Вскоре к нашей троице (а учитывая семейные связи — и дюжине) присоединился Яша Файтельсон. Он учил иврит и любил намекнуть на свое отношение к одному из громких процессов. Все это ставили нам на вид. Мешало оно людям. Отпугивало. К счастью, вскоре выяснилось, что отношение Яши к процессу было не слишком явное. Кроме того, он был готов на время оставить учебник иврита дома. На этих условиях мы и кооптировали его незнамо во что. В сущности, опять-таки в личное доверие друг к другу. А вот телефоном Польского мы даже с ним поделиться тогда не могли. Нас об этом настоятельно попросили. И началась сионистская деятельность, хотя, признаюсь честно, тогда я имела о сионизме самое смутное представление.
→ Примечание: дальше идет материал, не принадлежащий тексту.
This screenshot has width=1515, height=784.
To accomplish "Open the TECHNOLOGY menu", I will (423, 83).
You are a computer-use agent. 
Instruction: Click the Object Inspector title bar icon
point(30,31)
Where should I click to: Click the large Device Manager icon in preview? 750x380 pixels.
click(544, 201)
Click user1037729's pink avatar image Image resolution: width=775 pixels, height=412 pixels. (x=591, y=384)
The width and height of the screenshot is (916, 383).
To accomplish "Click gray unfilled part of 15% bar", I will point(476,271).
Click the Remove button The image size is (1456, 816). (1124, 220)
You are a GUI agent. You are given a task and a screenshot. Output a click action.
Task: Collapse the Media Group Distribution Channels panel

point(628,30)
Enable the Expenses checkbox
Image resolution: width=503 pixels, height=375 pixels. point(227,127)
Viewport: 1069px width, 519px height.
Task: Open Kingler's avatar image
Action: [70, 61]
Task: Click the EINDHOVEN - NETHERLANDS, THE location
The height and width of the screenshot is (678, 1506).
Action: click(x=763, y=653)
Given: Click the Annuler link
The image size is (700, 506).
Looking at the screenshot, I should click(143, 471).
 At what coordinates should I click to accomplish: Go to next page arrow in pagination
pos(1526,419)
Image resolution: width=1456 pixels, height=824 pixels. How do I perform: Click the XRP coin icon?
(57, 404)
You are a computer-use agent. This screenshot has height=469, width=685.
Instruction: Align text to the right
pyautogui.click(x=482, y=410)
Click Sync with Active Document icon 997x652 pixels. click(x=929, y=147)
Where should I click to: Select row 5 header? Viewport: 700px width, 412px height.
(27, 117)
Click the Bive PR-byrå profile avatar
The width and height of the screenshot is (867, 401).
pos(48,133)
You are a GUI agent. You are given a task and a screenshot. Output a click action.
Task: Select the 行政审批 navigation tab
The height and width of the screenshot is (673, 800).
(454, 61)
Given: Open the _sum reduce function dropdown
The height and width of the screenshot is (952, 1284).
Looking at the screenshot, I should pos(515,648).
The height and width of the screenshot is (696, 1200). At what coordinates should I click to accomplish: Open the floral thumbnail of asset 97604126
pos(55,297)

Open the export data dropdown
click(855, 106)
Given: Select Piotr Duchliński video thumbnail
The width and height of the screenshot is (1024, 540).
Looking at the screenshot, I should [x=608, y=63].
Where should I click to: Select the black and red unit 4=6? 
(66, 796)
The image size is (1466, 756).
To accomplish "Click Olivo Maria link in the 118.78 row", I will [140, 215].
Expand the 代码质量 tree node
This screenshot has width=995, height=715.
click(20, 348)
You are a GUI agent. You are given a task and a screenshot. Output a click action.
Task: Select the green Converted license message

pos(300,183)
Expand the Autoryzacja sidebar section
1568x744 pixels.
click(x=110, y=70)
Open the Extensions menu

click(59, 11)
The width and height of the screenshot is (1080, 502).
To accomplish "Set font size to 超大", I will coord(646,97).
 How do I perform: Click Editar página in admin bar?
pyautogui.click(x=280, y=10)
Думаю, что многие в «Литвакии» разделяли мое отношение к Израилю. Катастрофа сделала свое дело. Мы все хотели жить под защитой своей армии и в собственном государстве. Желательно, не в кибуце. Не менее желательно — в благополучных районах благополучных городов. В то время такой взгляд на вещи сионизмом еще не назывался. Ни в Израиле, ни в мире. Что до советских властей — для них любой еврей заведомо был сионистом, а житель «Литвакии» и подавно.